The loan agreements contain standard covenants. In 2014, Storebrand Boligkreditt AS met all terms and conditions with respect to the loan agreements. The company´s overcollateralisation requirement of 109,5 per cent is fulfilled and in accordance with the loan programme.
NOTE 10 CAPITAL ADEQUACY
Net primary capital
| NOK MILLION | 30.06.2014 | 31.12.2013 |
|---|---|---|
| Share capital | 455.0 | 455.0 |
| Other equity | 503.8 | 593.3 |
| Total equity | 958.8 | 1 048.3 |
| Deductions | ||
| Provision for group contribution | -169.5 | |
| Profit not included in the calculation of net primary capital | -80.0 | |
| Core capital exc. Hybrid Tier 1 capital | 878.9 | 878.9 |
| Deductions | ||
| Core capital | 878.9 | 878.9 |
| Deductions | ||
| Net primary capital | 878.9 | 878.9 |
Minimum capital requirement
| NOK MILLION | 30.06.2014 | 31.12.2013 |
|---|---|---|
| Credit risk | 457.9 | 454.5 |
| Of which: | ||
| Institutions | 12.3 | 10.9 |
| Loans secured against real estate | 432.0 | 431.0 |
| Loans past-due | 1.9 | 2.9 |
| Other | 11.6 | 9.9 |
| Total minimum requirement for credit risk | 457.9 | 454.7 |
| Total minimum requirement for market risk | 0.0 | 0.0 |
| Operational risk 1) | 22.8 | 22.8 |
| Deductions | ||
| Loan loss provisions on groups of loans | -0.1 | -0.1 |
| Minimum requirement for net primary capital | 480.7 | 477.5 |
NOTE 10 CAPITAL ADEQUACY (continued)
Capital adequacy
| 30.06.2014 | 31.12.2013 | |
|---|---|---|
| Capital ratio | 14.6 % | 14.7 % |
| Core (tier 1) capital ratio | 14.6 % | 14.7 % |
| Core capital ratio excl. Hybrid Tier 1 capital | 14.6 % | 14.7 % |
The standard method is used for credit risk and market risk, and the basic method for operational risk. New capital requirements came into force from 1 July 2013. The overall requirements for core tier 1 capital and the capital base are 9 and 12.5 per cent respectively as of 1 July 2013, and 10 and 13.5 per cent respectively as of 1 July 2014. The introduction of a counter-cyclical capital buffer of 1 per cent core tier 1 capital should be expected from 30 June 2015.

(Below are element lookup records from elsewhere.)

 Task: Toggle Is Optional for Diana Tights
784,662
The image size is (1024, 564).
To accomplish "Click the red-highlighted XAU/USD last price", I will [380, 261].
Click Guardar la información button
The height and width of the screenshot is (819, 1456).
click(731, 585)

Basis of calculation (risk-weighted volume)
| NOK MILLION | 30.06.2014 | 31.12.2013 |
|---|---|---|
| Credit risk | 5 724.2 | 5 680.7 |
| Of which: | ||
| Institutions | 154.0 | 136.3 |
| Loans secured against real estate | 5 400.6 | 5 387.1 |
| Loans past-due | 24.3 | 35.7 |
| Other | 145.4 | 124.2 |
| Total basis of calculation credit risk | 5 724.2 | 5 683.4 |
| Total basis of calculation market risk | 0.0 | 0.0 |
| Operational risk | 285.5 | 285.5 |
| Deductions | ||
| Loan loss provisions on groups of loans | -1.0 | -0.7 |
| Total basis of calculation of minimum requirements for capital base | 6 008.7 | 5 968.2 |
NOTE 11 LOAN TO VALUE RATIOS AND COLLATERAL
| NOK MILLION | 30.06.2014 | 31.12.2013 |
|---|---|---|
| Gross lending 1) | 14 867.9 | 14 808.9 |
| Average loan balance | 1.5 | 1.5 |
| No. of loans | 9 650 | 9 861 |
| Weighted average seasoning (months) | 39 | 39 |
| Weighted average remaning term (months) | 206 | 202 |
| Average loan to value ratio | 49% | 48% |
| Over-collateralisation 2) | 138.9 % | 126.3 % |
| Cover pool: | ||
| Residential mortgages 1) | 14 793.3 | 14 715.0 |
| Supplementary security | 506.5 | 403.3 |
| Total | 15 299.8 | 15 118.3 |
1) In accordance with the Regulation for credit institutions that issue covered bonds, lending cannot exceed 75% of the value of collateral (i.e. value of properties pledged as collateral). As per 30 June 2014 the company had NOK 46,0 million that exceeds the loan to value limit and has therefore not been included in the cover pool. As per 30 June 2014, the company has 8 non-performing loans without evidence of impairment, equivalent to NOK 17.4 million. There are 10 non-performing loans with evidence of impairment of NOK 11.1 million where the impairment is assessed to be NOK 1.9 million. Non-performing loans with and without evidence of impairment, are not included in the cover pool.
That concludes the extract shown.